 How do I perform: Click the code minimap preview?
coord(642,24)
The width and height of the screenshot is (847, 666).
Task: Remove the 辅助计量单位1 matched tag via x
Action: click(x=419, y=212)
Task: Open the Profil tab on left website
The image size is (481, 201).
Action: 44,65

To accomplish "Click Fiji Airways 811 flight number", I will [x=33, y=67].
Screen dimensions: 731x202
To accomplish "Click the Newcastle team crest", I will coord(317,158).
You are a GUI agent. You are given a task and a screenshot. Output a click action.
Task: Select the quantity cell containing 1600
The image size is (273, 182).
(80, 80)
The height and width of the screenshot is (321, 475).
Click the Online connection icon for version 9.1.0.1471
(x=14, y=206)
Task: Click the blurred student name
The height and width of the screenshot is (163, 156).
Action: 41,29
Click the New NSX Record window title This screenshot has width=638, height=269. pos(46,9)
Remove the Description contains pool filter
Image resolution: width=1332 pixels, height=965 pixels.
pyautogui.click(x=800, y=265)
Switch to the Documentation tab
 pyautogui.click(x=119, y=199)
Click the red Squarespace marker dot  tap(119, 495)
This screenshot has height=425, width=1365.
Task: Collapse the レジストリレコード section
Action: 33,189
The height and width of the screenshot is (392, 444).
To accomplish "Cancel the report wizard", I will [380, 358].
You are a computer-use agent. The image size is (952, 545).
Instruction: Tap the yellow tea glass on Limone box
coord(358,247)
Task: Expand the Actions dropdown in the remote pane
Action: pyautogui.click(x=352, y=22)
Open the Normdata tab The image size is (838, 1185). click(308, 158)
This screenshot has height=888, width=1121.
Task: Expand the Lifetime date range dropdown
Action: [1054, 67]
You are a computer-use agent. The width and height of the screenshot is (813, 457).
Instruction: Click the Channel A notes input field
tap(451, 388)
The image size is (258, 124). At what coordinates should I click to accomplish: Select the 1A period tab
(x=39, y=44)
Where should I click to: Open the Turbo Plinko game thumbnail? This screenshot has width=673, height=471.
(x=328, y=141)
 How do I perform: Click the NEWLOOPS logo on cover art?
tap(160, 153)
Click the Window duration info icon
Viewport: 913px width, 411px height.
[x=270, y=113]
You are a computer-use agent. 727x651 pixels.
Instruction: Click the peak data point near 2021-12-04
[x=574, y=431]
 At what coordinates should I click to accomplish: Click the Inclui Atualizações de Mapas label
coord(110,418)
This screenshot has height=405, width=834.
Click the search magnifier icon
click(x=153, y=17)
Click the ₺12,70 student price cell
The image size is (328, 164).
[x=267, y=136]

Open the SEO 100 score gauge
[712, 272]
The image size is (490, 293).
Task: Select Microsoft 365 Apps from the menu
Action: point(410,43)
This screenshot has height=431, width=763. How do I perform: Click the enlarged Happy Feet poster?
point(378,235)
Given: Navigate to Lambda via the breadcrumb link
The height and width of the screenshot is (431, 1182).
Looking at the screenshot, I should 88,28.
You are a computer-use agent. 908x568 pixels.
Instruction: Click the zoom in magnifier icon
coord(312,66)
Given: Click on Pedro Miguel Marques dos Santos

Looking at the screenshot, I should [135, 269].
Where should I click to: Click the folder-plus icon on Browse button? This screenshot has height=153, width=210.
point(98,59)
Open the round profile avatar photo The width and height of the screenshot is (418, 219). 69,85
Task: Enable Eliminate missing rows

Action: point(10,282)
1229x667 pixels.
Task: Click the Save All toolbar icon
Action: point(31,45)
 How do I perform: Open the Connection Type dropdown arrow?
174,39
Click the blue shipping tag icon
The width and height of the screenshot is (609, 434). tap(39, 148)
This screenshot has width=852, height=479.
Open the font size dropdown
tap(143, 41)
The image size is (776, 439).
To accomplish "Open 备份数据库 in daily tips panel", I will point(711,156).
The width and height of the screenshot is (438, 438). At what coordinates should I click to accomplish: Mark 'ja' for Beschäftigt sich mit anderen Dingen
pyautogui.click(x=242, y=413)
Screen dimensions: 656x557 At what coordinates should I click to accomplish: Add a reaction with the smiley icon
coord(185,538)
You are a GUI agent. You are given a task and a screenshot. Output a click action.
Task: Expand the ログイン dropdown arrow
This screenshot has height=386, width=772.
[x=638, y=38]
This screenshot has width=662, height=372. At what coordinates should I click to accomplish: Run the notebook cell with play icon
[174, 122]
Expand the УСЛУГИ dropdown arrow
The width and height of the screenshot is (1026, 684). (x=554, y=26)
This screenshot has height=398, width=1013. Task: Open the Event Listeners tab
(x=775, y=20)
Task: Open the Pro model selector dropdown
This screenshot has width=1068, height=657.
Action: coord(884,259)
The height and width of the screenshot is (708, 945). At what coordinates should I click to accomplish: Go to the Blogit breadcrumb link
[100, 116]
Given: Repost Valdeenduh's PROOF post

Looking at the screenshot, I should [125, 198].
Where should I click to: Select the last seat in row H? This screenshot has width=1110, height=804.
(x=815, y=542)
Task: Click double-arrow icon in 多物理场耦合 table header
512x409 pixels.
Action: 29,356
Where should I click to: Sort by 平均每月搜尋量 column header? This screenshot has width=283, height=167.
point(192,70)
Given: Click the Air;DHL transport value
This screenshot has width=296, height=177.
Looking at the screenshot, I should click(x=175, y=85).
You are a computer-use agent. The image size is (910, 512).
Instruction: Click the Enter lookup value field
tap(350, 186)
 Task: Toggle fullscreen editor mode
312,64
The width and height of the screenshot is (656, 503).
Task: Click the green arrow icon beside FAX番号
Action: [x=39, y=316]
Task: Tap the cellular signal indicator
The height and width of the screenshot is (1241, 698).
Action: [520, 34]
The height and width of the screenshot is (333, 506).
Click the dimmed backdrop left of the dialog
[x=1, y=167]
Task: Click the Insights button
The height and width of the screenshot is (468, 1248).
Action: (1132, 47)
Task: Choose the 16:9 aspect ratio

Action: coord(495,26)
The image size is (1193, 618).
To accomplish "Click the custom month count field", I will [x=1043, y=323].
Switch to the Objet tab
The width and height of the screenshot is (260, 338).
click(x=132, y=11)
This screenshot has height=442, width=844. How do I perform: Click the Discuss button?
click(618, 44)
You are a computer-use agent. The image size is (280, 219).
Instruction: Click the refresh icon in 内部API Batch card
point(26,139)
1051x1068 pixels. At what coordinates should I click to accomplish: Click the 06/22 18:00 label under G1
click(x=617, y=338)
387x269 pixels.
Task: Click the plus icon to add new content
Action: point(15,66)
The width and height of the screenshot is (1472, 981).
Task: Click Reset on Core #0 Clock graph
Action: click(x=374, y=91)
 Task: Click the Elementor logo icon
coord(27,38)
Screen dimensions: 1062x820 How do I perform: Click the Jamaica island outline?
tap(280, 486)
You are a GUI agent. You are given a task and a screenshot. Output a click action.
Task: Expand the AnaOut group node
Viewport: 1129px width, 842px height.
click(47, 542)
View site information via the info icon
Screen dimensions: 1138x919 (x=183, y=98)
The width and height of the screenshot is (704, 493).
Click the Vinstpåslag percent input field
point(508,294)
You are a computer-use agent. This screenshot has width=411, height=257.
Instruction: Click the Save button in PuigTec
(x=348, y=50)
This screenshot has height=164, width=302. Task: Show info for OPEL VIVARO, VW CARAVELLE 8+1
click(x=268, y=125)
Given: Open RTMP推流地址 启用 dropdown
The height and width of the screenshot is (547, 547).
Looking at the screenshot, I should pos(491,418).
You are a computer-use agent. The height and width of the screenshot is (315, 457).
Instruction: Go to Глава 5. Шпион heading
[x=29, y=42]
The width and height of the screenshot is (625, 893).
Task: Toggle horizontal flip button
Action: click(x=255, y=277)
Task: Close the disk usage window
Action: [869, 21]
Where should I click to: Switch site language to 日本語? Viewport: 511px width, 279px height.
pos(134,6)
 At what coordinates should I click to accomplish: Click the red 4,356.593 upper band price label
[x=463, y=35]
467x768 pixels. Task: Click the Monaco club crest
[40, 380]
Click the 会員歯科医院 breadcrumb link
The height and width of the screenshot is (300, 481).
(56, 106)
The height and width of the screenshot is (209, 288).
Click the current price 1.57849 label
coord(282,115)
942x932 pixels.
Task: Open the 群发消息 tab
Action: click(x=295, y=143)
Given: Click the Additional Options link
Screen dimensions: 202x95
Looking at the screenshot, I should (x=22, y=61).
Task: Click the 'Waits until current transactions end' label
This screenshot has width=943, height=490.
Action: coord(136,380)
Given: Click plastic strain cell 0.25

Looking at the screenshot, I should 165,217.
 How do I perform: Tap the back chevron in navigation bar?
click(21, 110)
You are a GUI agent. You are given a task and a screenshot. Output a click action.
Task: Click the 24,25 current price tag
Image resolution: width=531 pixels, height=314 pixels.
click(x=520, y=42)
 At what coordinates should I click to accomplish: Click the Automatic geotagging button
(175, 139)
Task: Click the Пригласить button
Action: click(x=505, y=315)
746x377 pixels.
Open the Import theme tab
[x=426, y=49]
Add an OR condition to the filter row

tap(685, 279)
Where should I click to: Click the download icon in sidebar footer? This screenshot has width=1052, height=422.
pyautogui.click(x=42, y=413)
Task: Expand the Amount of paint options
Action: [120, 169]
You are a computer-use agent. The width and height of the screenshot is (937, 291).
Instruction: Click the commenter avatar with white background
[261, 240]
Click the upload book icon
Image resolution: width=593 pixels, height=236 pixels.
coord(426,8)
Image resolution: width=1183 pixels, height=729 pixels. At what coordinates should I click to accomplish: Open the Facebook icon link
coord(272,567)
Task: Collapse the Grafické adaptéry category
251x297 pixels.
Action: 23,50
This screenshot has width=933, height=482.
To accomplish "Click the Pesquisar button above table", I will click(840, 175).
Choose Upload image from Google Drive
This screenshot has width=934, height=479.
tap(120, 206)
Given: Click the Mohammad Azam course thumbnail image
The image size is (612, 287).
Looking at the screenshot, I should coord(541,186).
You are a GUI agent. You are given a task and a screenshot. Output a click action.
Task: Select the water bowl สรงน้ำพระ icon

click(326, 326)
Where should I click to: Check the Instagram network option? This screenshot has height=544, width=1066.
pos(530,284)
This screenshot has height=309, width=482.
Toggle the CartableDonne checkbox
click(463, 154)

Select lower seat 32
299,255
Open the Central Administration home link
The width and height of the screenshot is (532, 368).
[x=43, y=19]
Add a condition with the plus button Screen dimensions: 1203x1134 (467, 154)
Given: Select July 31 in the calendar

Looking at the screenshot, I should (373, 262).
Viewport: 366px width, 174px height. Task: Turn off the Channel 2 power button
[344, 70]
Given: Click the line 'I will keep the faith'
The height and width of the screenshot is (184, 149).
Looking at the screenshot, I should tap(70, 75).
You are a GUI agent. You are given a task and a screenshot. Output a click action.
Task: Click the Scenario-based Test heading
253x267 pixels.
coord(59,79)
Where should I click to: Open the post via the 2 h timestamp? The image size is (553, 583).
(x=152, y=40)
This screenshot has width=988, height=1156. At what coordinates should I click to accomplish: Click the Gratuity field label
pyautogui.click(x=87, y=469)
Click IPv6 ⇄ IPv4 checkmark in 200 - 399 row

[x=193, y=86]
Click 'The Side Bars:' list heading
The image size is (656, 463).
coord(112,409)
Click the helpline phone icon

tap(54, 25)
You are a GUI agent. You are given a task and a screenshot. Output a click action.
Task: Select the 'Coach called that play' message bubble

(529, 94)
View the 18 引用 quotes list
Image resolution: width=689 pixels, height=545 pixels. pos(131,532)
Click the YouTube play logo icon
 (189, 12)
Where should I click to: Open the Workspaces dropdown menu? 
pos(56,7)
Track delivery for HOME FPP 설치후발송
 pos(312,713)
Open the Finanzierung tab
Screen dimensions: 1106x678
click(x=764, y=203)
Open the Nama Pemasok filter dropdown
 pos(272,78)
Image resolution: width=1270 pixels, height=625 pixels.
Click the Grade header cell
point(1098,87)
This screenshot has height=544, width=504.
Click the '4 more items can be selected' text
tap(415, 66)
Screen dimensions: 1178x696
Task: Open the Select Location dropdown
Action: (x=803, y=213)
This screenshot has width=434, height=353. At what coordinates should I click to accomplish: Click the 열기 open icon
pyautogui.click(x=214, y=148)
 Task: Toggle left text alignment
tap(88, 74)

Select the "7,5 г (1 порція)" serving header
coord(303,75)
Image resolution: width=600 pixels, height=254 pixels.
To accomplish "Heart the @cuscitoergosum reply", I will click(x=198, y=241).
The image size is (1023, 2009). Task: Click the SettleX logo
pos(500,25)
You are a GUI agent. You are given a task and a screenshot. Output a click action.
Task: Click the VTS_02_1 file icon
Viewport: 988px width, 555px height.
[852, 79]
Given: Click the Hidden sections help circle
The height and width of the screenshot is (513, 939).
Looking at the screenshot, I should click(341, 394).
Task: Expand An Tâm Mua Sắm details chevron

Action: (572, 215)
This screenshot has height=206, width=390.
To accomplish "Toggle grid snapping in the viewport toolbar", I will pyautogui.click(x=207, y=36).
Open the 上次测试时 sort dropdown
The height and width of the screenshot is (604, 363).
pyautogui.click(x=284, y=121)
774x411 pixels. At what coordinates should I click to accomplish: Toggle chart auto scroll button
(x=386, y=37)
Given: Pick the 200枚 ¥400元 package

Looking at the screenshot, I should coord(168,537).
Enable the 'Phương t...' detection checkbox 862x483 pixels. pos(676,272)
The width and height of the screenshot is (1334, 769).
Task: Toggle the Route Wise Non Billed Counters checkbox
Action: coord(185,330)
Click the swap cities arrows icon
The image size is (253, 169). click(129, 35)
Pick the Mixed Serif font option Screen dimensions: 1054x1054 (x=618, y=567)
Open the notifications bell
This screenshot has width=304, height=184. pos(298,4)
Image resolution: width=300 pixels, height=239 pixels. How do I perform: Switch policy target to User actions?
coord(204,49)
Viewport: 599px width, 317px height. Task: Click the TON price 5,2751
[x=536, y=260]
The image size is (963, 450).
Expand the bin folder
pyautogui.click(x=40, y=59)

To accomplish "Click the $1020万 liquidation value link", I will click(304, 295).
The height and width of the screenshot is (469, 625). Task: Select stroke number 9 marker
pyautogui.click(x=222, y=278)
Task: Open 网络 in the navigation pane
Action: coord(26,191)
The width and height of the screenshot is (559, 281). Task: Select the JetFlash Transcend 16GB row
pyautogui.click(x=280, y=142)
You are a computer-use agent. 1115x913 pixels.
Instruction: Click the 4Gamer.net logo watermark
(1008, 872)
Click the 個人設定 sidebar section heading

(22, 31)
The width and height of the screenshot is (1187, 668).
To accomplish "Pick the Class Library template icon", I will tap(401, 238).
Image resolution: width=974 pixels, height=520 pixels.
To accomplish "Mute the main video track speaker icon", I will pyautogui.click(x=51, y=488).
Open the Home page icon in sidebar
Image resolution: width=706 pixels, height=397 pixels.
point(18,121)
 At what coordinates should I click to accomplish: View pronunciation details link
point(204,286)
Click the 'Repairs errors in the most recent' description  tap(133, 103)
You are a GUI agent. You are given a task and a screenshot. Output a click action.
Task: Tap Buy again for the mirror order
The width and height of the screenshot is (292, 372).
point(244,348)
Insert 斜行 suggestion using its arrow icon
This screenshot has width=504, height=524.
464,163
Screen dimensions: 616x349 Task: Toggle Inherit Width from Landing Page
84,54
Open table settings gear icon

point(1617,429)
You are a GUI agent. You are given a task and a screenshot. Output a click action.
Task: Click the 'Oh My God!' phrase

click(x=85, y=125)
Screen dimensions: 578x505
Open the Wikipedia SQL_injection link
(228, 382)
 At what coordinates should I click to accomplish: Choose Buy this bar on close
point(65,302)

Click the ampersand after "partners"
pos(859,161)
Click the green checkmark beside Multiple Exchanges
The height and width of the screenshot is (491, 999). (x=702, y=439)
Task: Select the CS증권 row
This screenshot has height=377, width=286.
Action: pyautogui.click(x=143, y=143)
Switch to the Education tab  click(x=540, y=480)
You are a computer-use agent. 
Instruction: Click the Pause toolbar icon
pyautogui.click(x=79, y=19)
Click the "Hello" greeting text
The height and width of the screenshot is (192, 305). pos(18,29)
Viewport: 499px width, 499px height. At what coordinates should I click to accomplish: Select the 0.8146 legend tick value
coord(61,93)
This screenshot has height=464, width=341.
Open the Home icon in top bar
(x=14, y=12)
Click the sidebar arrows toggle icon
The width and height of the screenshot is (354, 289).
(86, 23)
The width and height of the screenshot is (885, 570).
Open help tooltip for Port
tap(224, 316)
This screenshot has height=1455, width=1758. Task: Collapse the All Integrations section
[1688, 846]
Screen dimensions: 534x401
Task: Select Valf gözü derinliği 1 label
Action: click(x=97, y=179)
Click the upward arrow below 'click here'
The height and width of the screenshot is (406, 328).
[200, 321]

┄┄┄┄┄┄

EXERCISE
From the line containing "The height and width of the screenshot is (406, 328)." down to the last line of the data, transcribe every line exactly; nothing else should appear.

SOLUTION FOR THIS TASK
The height and width of the screenshot is (406, 328).
[200, 321]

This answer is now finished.